Each line of the data is to be output verbatim, with the images removed.

*Items listed in a dataset*:

········

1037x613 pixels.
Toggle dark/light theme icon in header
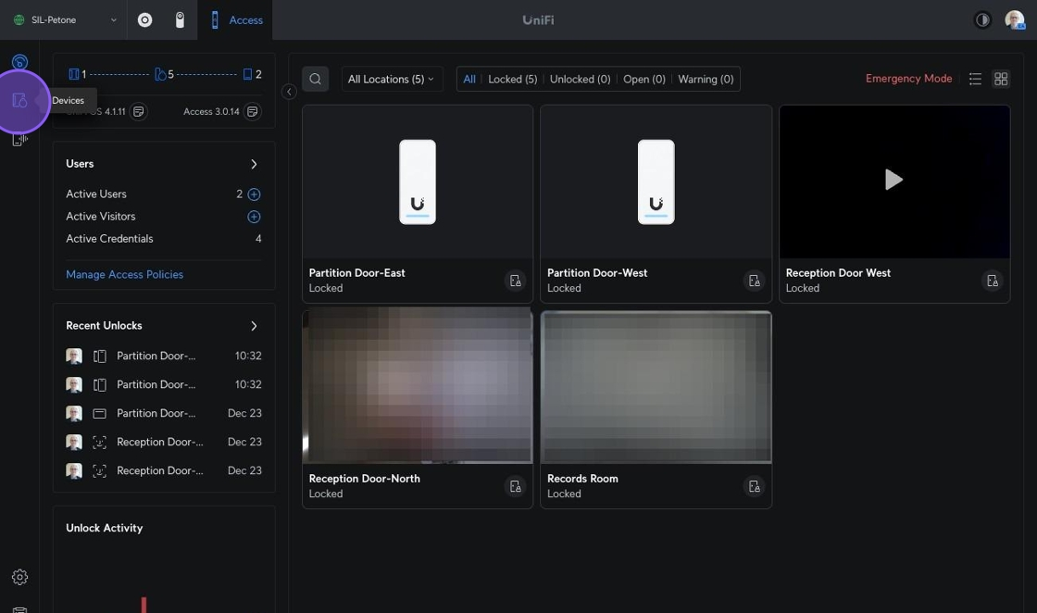pos(982,19)
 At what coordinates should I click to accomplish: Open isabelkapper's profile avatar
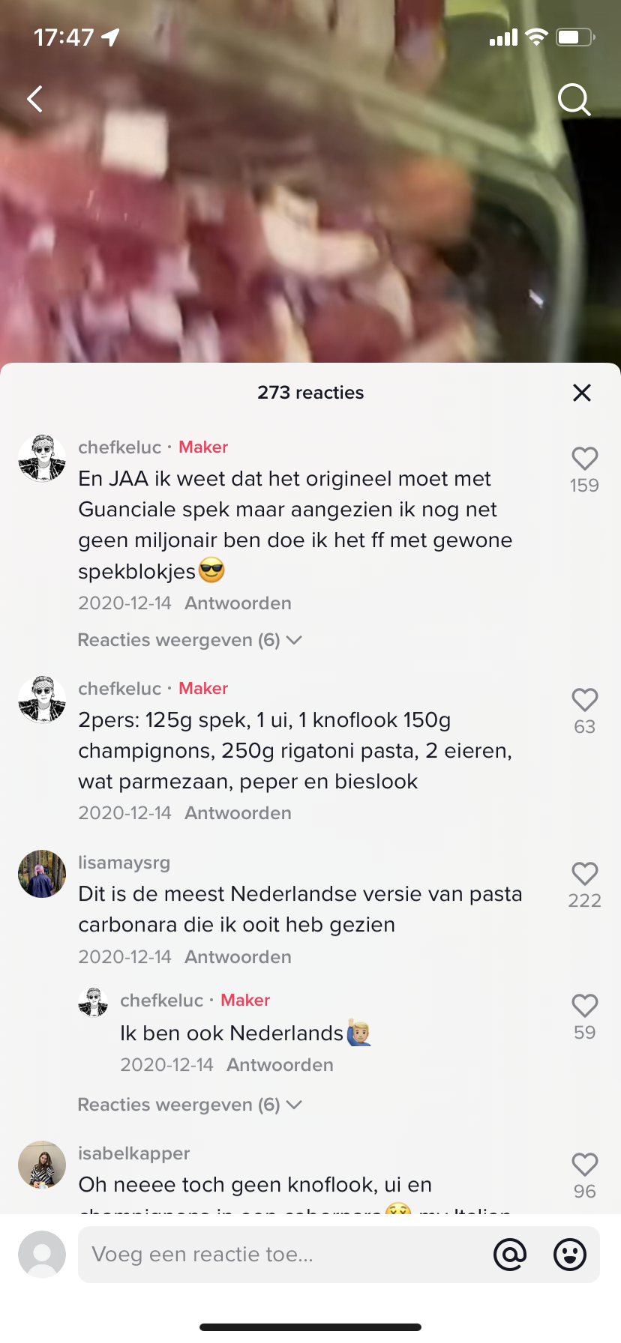(x=42, y=1165)
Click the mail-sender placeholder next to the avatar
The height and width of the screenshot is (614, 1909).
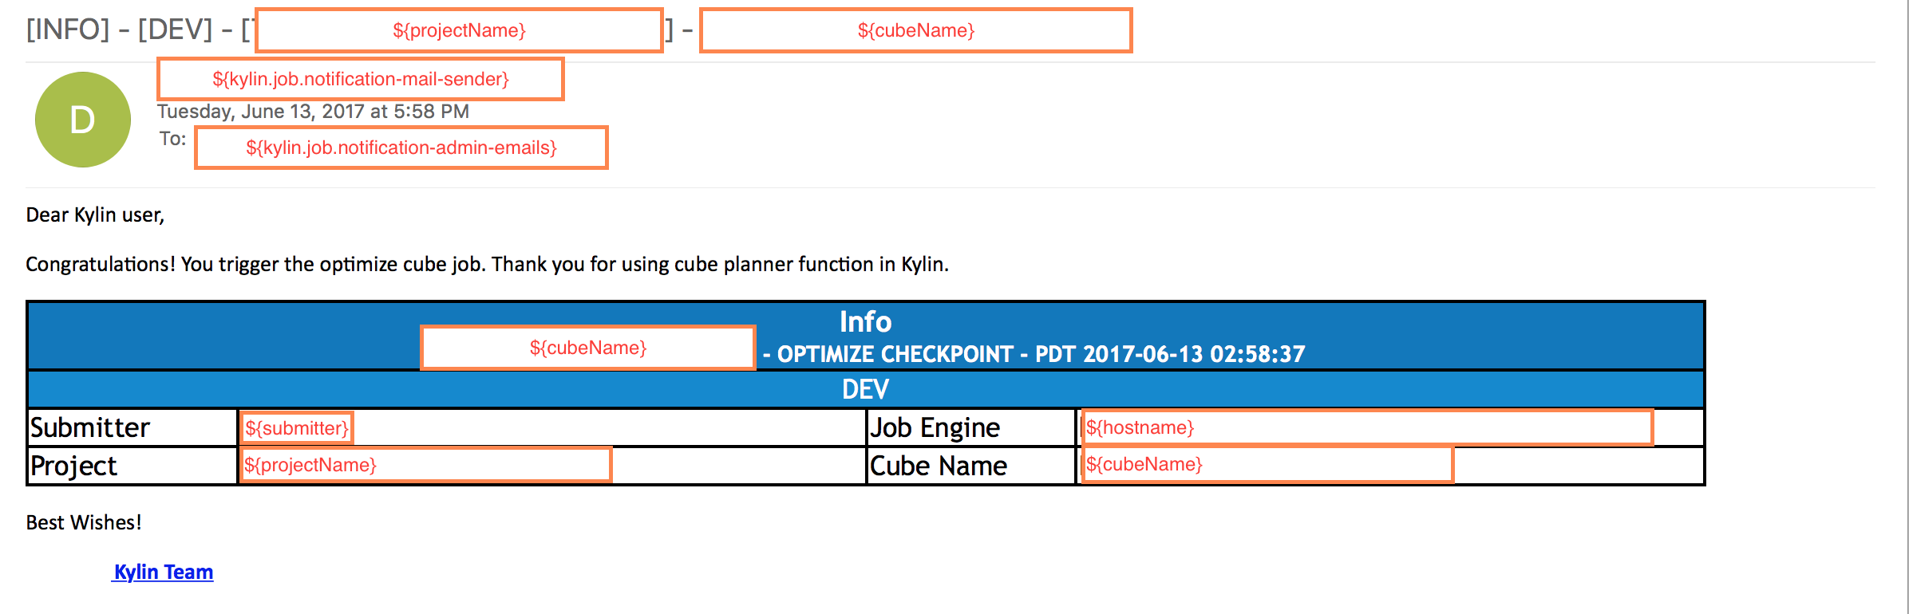click(x=361, y=79)
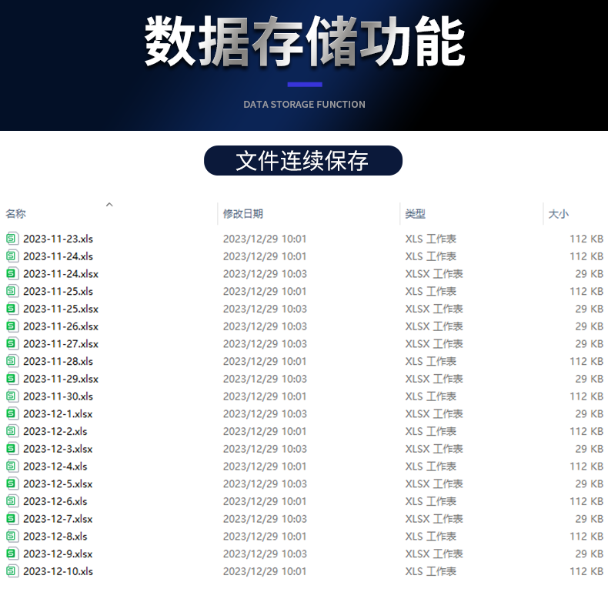
Task: Select the icon next to 2023-12-4.xls
Action: click(x=12, y=467)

········

*Exercise response*:
1037x613 pixels.
Toggle dark/light theme icon in header
pos(982,19)
 At what coordinates should I click to accomplish: Open isabelkapper's profile avatar
(x=42, y=1165)
Click the mail-sender placeholder next to the avatar
The height and width of the screenshot is (614, 1909).
click(x=361, y=79)
Task: Select the icon next to 2023-12-4.xls
Action: click(x=12, y=467)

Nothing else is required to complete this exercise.